Traditionally cybercrime was considered a problem for larger companies and corporates. Small and medium-sized enterprises (SMEs) felt safe in the knowledge that cybercriminals would have little to gain from a targeted attack, and as such often did not prioritise protecting themselves against such threats.
However, with the technical competence required to become a cybercriminal lowering, the cybercrime landscape has shifted in recent years. SMEs are now responsible for vast amounts of customer information, including credit card details and contact information, as well as their own business data. As such, it is not surprising that cyber criminals have started to see SMEs as an easy and lucrative target, with 41per cent of small businesses falling victim to cyber attacks last year, according to the Federation of Small Businesses (FSB).
Fortunately, as this problem grows, small business owners are starting to realise their own vulnerability to attacks and take action against them. Yet while small business owners are protecting themselves from the dangers of malicious external hackers and data thieves, many are unaware of the threat from within their own business.
Data theft by former employees has soared in recent years. Recent research reveals that the number of High Court cases relating to the theft of confidential information rose by 250 per cent between 2010 and 2012, and the majority of cases involved ex-employees and SMEs.
Whether they are selling the data onto marketing firms, using it to impress a future boss, or stealing intellectual property for their own business plans, employees are copying entire databases and business critical information for their own benefit.
Consequently small business owners are faced with a dilemma. Simply blocking employees from accessing sensitive data may seem the easiest way to remove the threat, but employees play a critical role in handling customer records, intellectual property and critical business data.
Moreover, regardless of the fact that hiding data from employees would be completely counter-productive, tarring all staff with the same brush would upset loyal employees and destroy morale. So what can small business owners do to prevent former employees from walking out of the door with such important data?
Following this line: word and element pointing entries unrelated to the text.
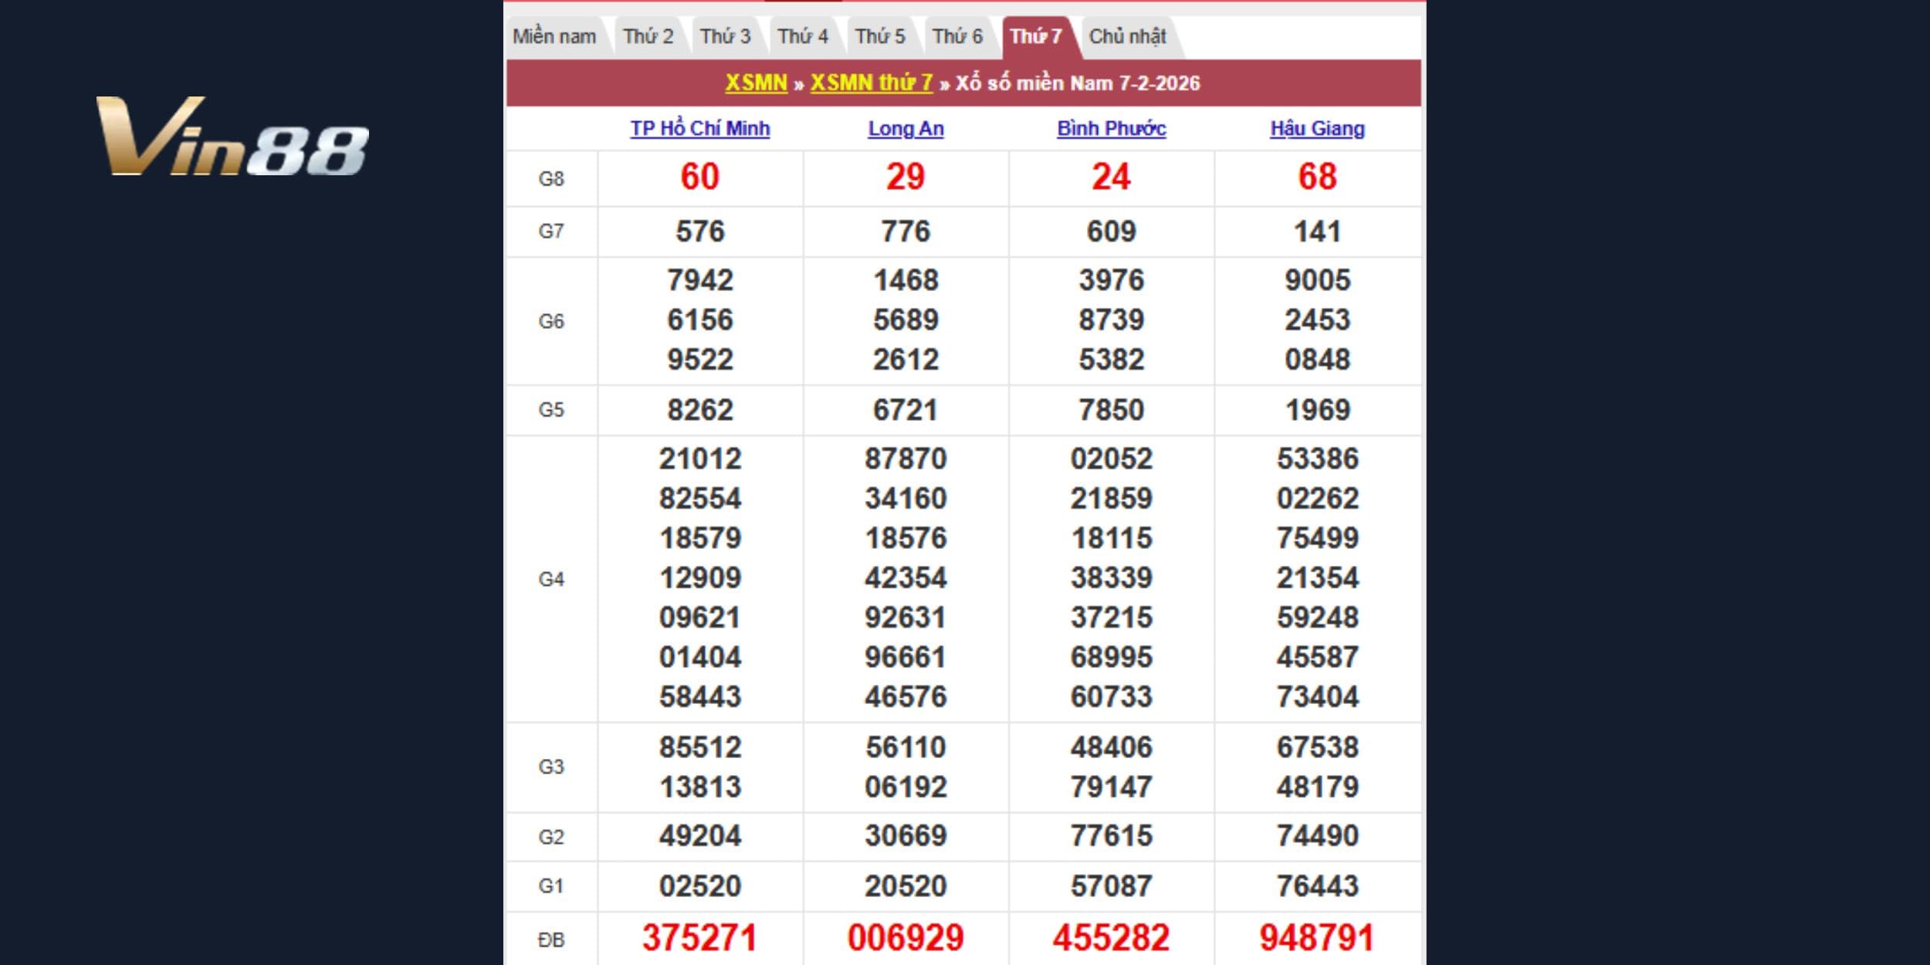Click the Vin88 logo

pos(232,137)
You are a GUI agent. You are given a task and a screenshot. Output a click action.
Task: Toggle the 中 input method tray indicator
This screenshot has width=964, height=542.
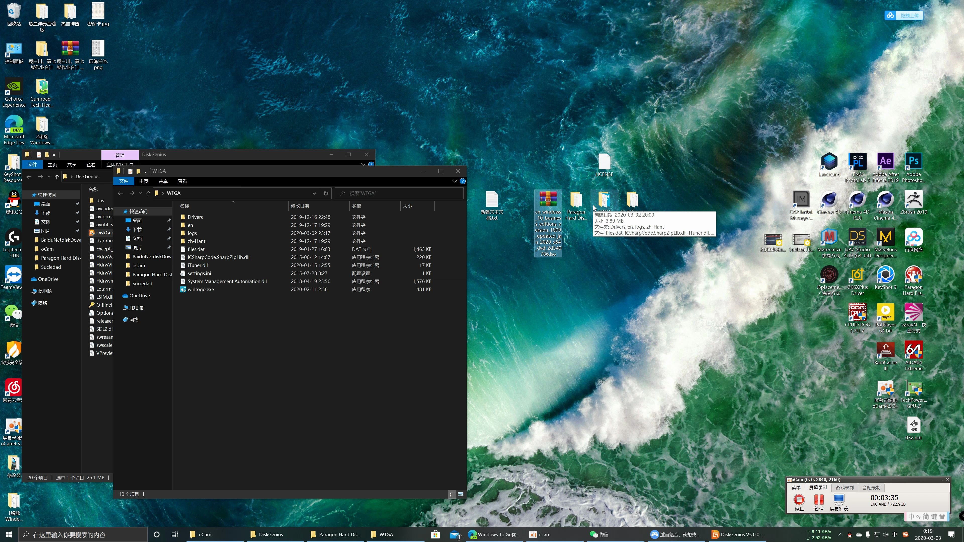tap(894, 535)
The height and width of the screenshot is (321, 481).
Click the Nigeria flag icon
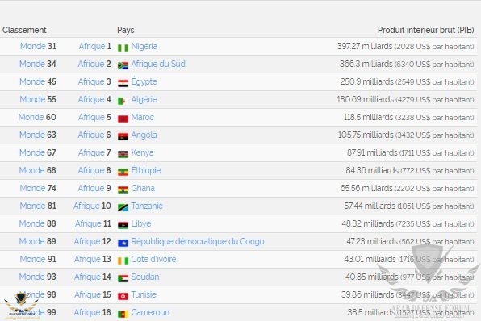click(x=123, y=48)
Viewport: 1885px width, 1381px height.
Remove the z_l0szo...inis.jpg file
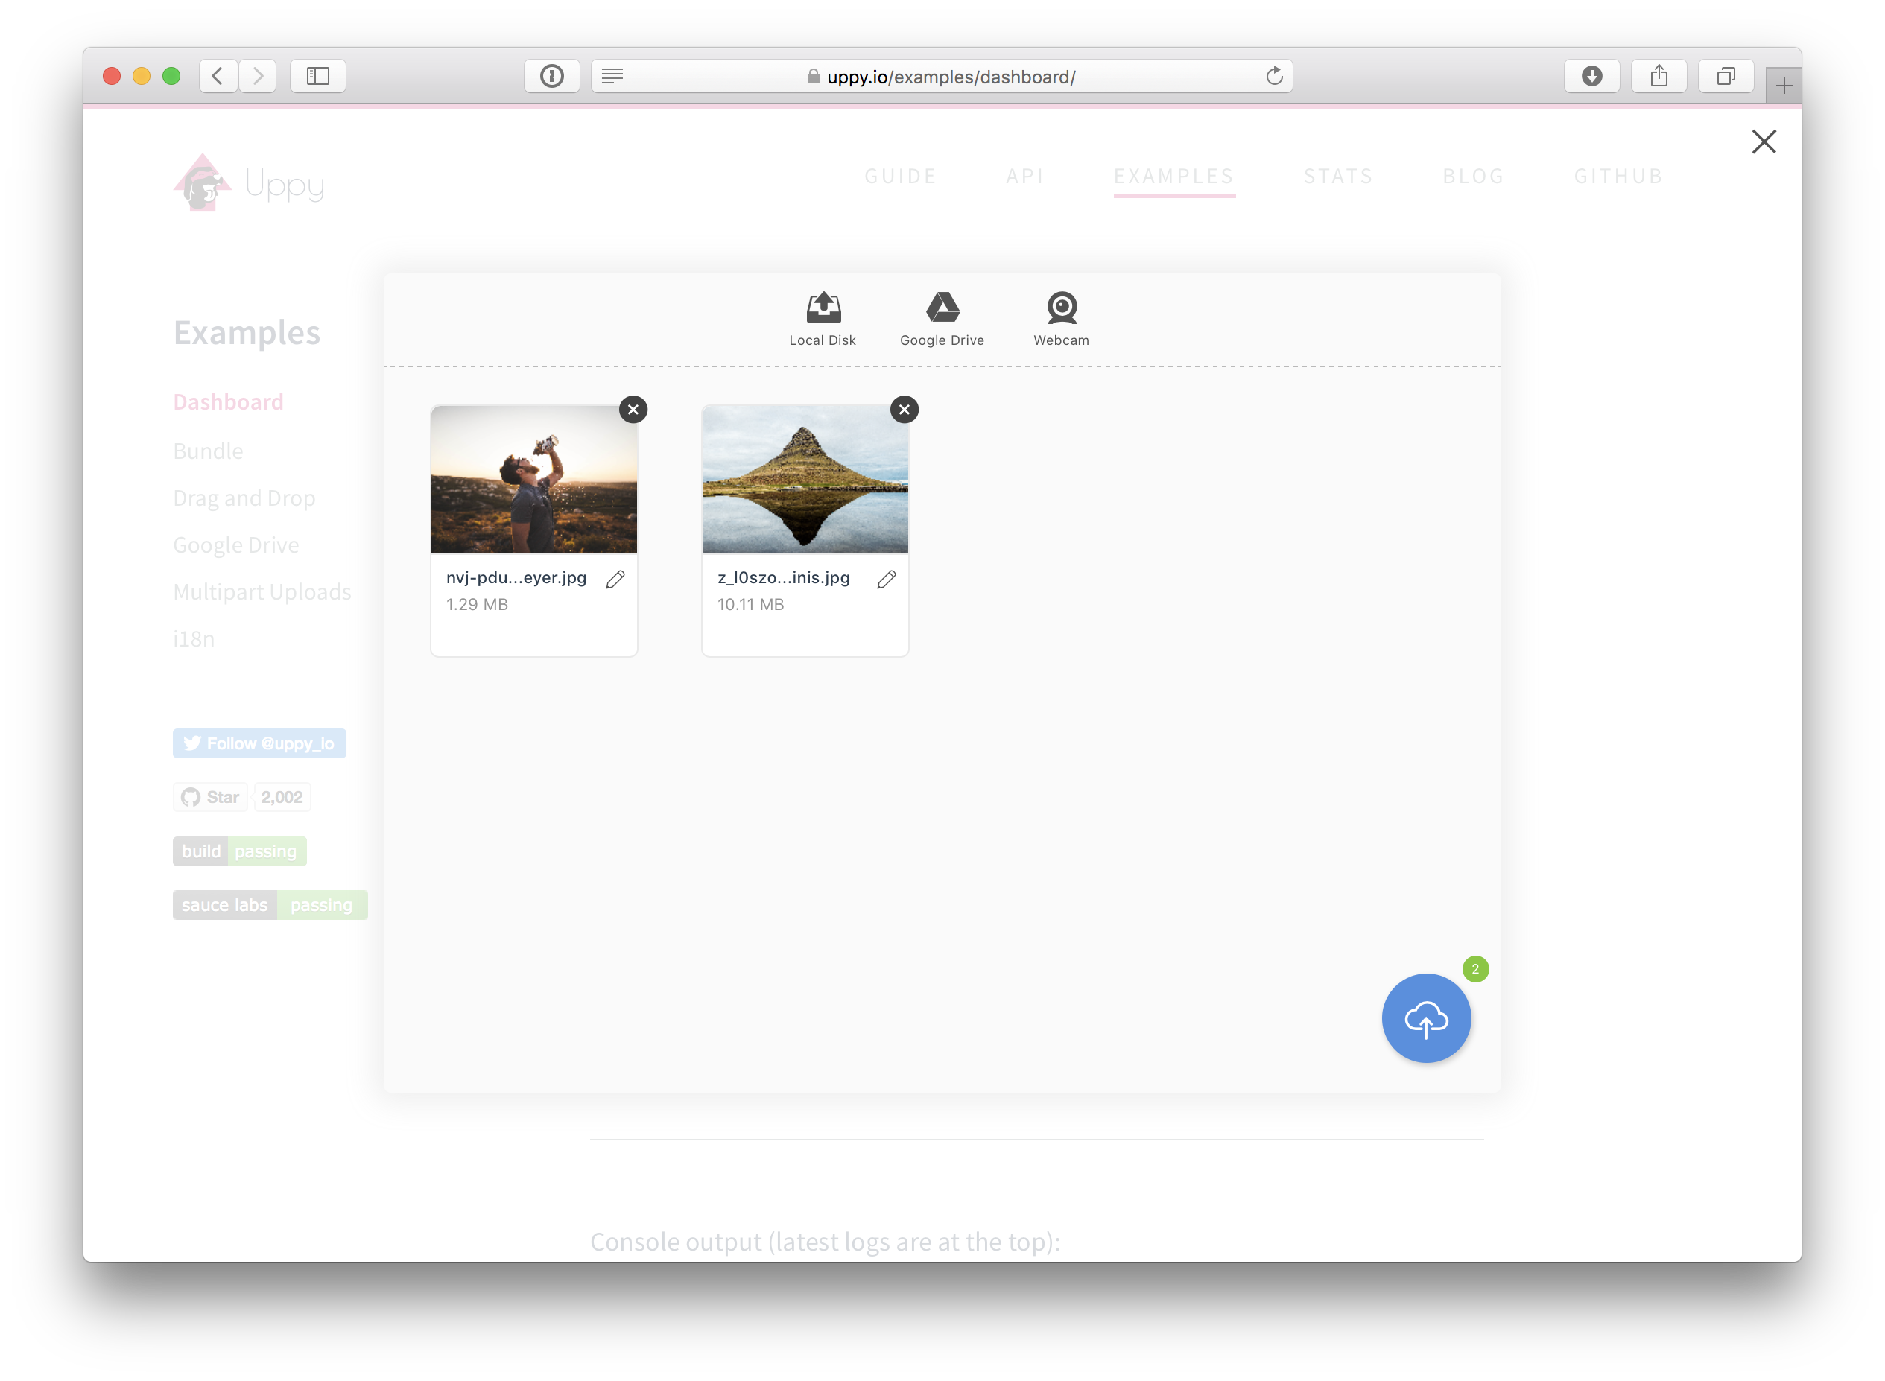tap(904, 410)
- Locate and limit access to private data. With various employees accessing data at different times, copies get stored in various places and it is easy to lose track of where sensitive data is located. The more contained your data is, the safer it is, so keep track of it.
- Secure devices in and out of the office. The rise of Bring Your Own Device (BYOD) and remote working means that employees are regularly taking data out of the office and legitimately accessing the network from external locations. As such, it is essential to log and secure all devices used by your employees, including USB sticks, smartphones, tablets and laptops, so you don’t lose track of critical data. Moreover, the growth of cloud computing was cited as one of the key reasons for the increase in data theft in recent years. Protect network access with virtual private networks (VPNs) and firewalls and block any access to your network as soon as the employment is terminated.
- Vet your staff. Trust plays a large part in the relationship between employer and employee – yet it is still important that you screen your staff properly. Carry out thorough background checks so you can feel safe entrusting them with confidential data.
- State your ownership in the contract. While some data thefts by employees involve bitter ex-staff seeking revenge, others are simply a case of crossed wires. It is easy to understand why employees might think that data they’ve developed or gathered may belong to them, which is why it is important to make it clear in their employment contract that it is your property. With these provisions in place, you can take legal action against those employees that don’t toe the line with data management.
While small business owners that have the right paperwork in place are protected by the law, legal battles with ex-staff can be expensive and emotionally draining for both you and your remaining staff team.
It is therefore easier and less stressful to secure your data and protect yourself from this growing crime before employees have the chance to exploit you and your business. By ensuring that staff know where they stand when it comes to company data from the get-go, securing all devices both on and off-site and properly vetting staff, small business owners can make sure that their business-critical data remains with its rightful owner.